Monday 3 August 2009

Scientists hit back at climate scepticism

Sydney Morning Herald
Saturday 1/8/2009 Page: 5

FIFTEEN senior Australian climate scientists have hit back at the resurgence of climate scepticism among the nation's politicians and the media, warning that the threat from climate change is real, urgent and approaching a series of "tipping points" where it will feed on itself.

"New findings suggest that the situation is, if anything, more serious than the assessment of just a few years ago", say the scientists, who include the CSIRO's Dr Michael Raupach and Dr John Church, along with the Australian National University's Professor Will Steffen, who recently completed a report on climate change science for the Federal Government.

Writing in today's Herald, the scientists, many of whom worked with the top United Nations scientific body on climate change, argue "rapid, sustained and effective" cuts in the world's greenhouse gas emissions are needed to avoid dangerous climate change. Dr Raupach, who monitors greenhouse gas emissions globally, said the scientists joined together because of their growing concern about climate scepticism in the Australian debate. "It's a concern that I think is widely felt among many climate scientists in Australia," he said.

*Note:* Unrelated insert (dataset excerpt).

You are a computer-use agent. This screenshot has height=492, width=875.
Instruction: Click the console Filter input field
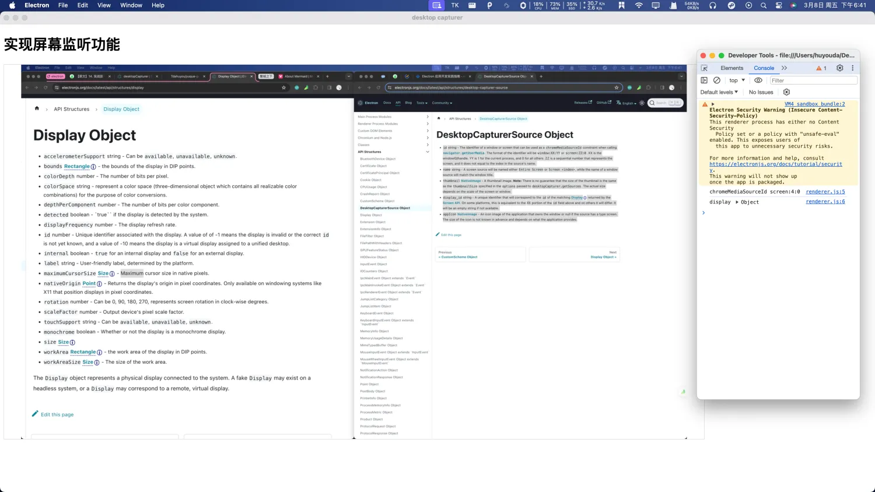pyautogui.click(x=813, y=80)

He referred to sceptics' claims that the earth was cooling and that solar flares and sunspots were responsible for increasing warming, not human-caused emissions from burning fossil fuels and cutting down forests. "These arguments keep being recycled even though they have been rebutted in public many times," Dr Raupach said. "We felt the need to state the evidence based position as we see it."

Last week the senior shadow cabinet member Tony Abbott repeated many climate sceptics' claims in The Australian, even though he argued the Liberal Party should pass the Government's emissions trading scheme for political reasons. Leading National Party figures, including the party's Senate leader, Barnaby Joyce, are vocal climate sceptics, as is the Liberal Party Senate leader, Nick Minchin.

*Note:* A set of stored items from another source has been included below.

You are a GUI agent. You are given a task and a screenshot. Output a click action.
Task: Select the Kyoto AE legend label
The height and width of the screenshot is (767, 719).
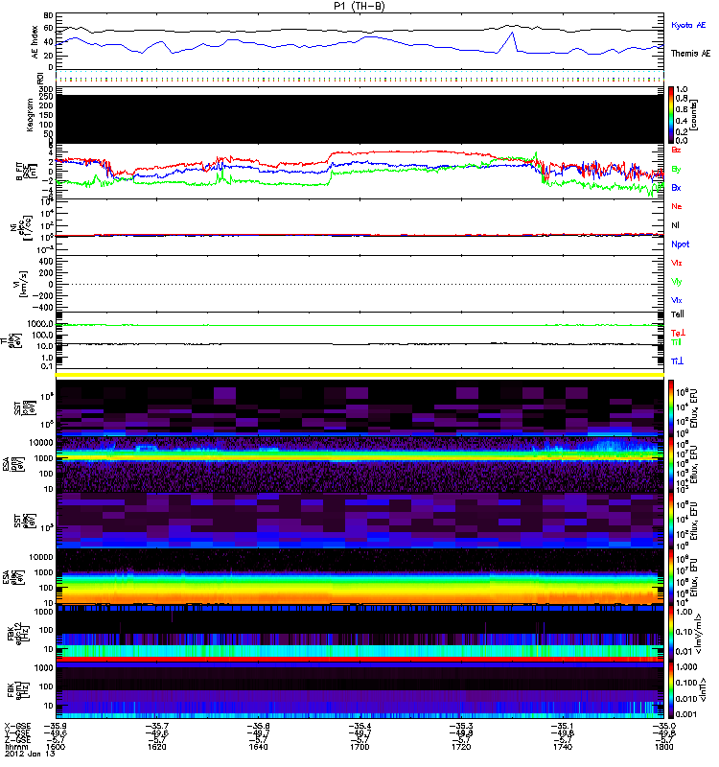pos(688,25)
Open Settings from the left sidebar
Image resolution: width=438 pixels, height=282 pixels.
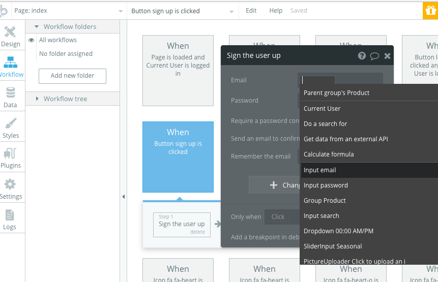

The Family First senator, Steve Fielding, returned from a conference in Washington in June, at which scepticism about climate science was discussed, to express his doubts about human induced climate change. The Senate is due to debate the Government's emissions trading scheme within the next fortnight.

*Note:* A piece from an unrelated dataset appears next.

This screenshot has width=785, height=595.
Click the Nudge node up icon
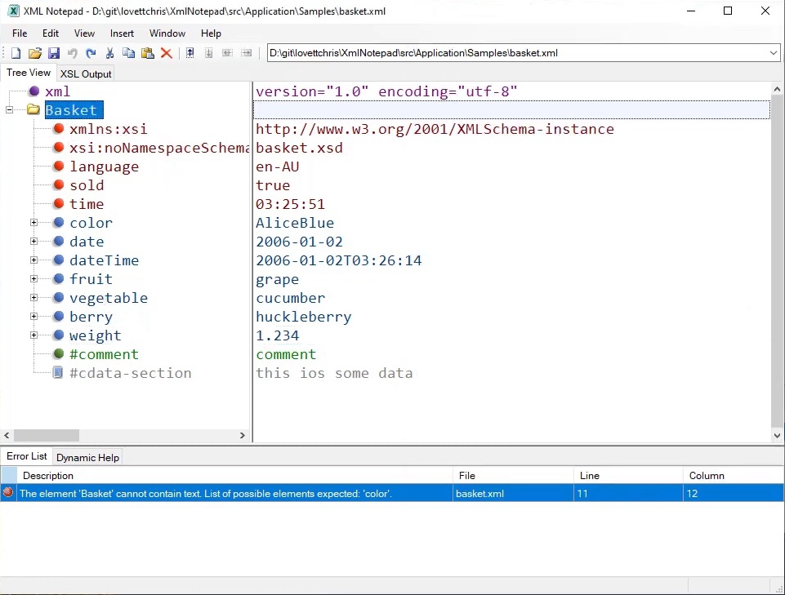(190, 53)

The scientists are particularly concerned about claims that the earth is cooling because temperature increases since 2002 have not happened as fast those in the previous few years. "Some people have seen that as evidence that the whole game is off, that climate change is not an issue," Dr Raupach said. "In fact it's normal climate variability." The overall warming trend has been inexorably upwards, the scientists say.